Upaya Memahami Fenomena Deja Vu
https://www.naviri.org/2018/02/deja-vu.html
Naviri.Org - Deja vu adalah istilah yang diciptakan oleh ilmuwan Perancis, Emile Boirac, pada tahun 1876 silam. Istilah ini biasa digunakan untuk orang yang mengalami sensasi atau fenomena aneh, yaitu “merasa pernah mengalami”.
Anda pun kemungkinan pernah mengalami fenomena ini, yaitu semacam sensasi bahwa yang sedang Anda hadapi atau Anda kerjakan pernah terjadi atau pernah Anda lakukan di masa lampau. Anehnya, perasaan itu kadang muncul dalam pengalaman yang sebenarnya baru Anda kerjakan pertama kali.

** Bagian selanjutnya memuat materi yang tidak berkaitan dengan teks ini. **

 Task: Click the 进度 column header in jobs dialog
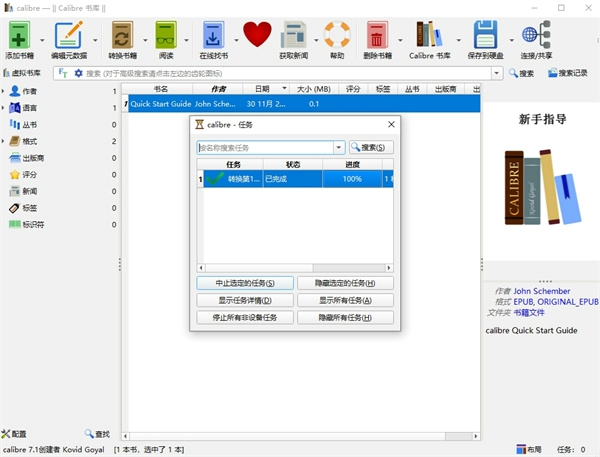[352, 164]
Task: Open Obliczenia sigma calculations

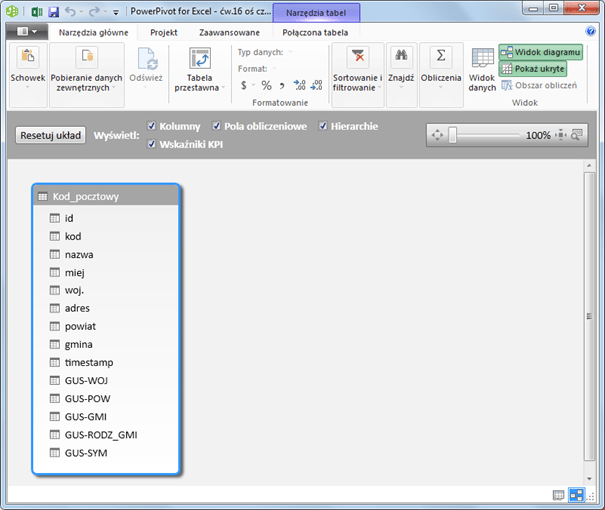Action: 440,58
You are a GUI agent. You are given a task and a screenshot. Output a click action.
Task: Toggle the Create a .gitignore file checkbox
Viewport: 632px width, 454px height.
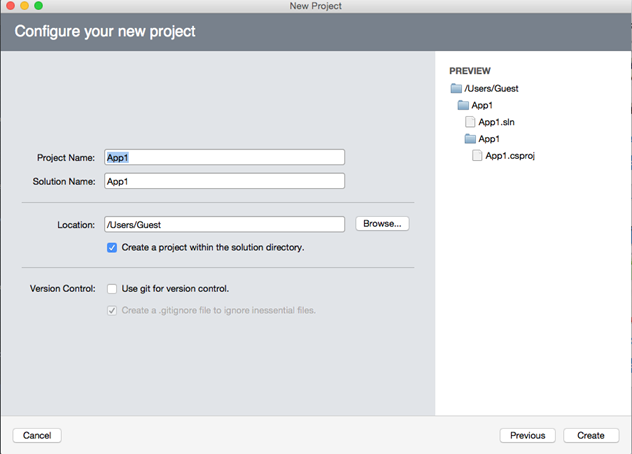112,310
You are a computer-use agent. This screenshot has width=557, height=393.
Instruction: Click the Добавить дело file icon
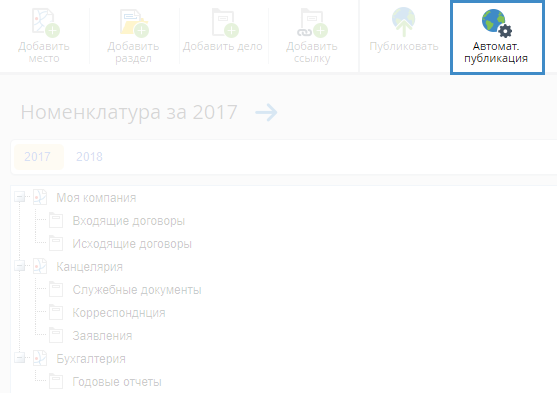(225, 23)
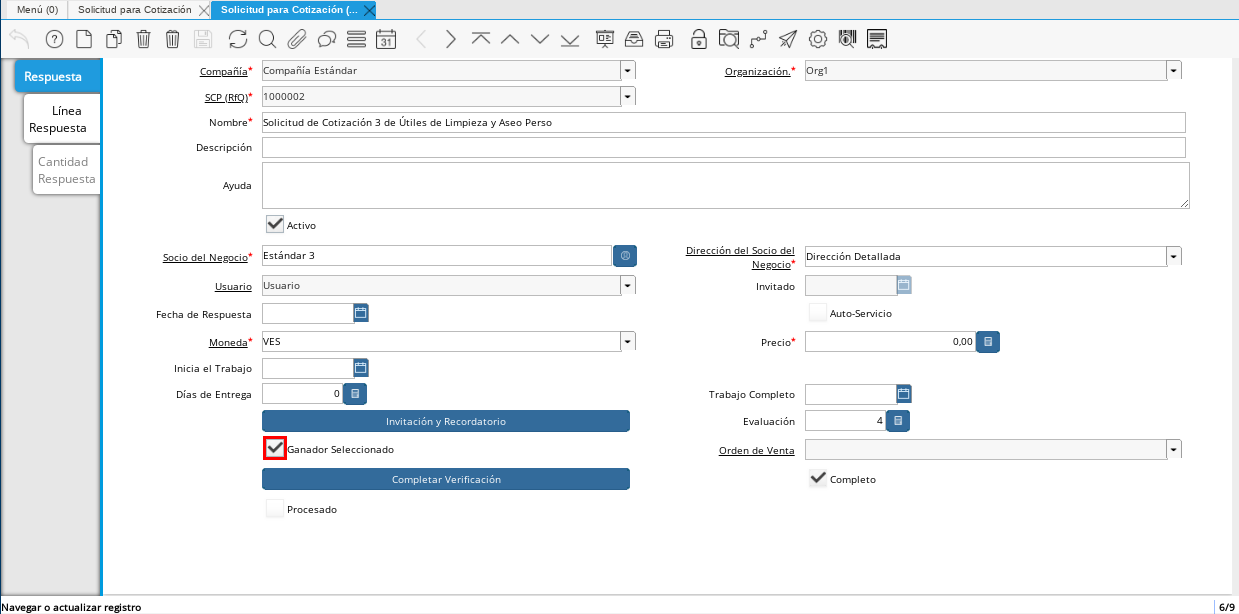Create a new record with the blank page icon

click(x=84, y=39)
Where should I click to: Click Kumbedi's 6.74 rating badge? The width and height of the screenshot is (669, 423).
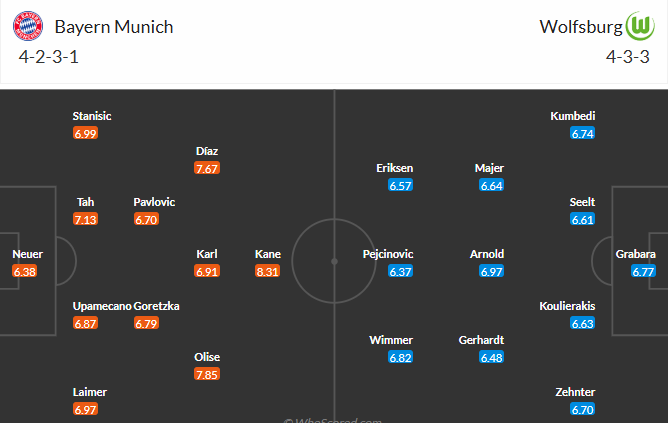pyautogui.click(x=582, y=133)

Apa sebenarnya yang terjadi, ketika kita mengalami deja vu? Mengapa kita bisa mengalami deja vu? Pertanyaan-pertanyaan itu telah dipikirkan banyak ilmuwan sejak lama, mengingat banyaknya orang yang mengalami. Artinya, deja vu bukan sesuatu yang kasuistis, karena banyak orang mengalami fenomena atau sensasi yang sama.
“Deja vu” berasal dari bahasa Perancis, “déjà vu”, yang berarti “pernah dilihat”. Sebab fenomena ini berlaku dalam situasi yang bervariasi, maka dalam perkembangannya juga muncul beberapa istilah pengganti seperti “déjà vecu” yang berarti “pernah dialami”, “déjà senti” yang berarti “pernah dipikirkan”, atau “déjà visité” yang artinya “pernah dikunjungi”.
Sebenarnya ada tiga fenomena serupa yang jarang dibahas. Pertama, “Jamais vu” (tak pernah dilihat) atau perasaan bahwa sesuatu yang dilihat tiba-tiba terasa sangat asing/tidak familiar. Kedua, “Presque vu” (hampir terlihat) atau perasaan di tengah-tengah pencerahan dan realisasi. Ketiga, “déjà entendu” (sudah pernah didengar) atau perasaan pernah mendengar sesuatu sebelumnya, seperti potongan percakapan atau sepenggal lagu.
Profesor Alan Brown, dari South Methodist University, adalah salah satu psikolog pionir yang memiliki minat atas fenomena deja vu secara khusus. Menurut hasil risetnya dalam buku “The Déjà Vu Illusion: Current Directions in Psychological Science", dua pertiga populasi dunia pernah mengalami deja vu. Riset lain menyebut angka 60-80 persen populasi dan paling sering dialami oleh kelompok usia 15-25 tahun.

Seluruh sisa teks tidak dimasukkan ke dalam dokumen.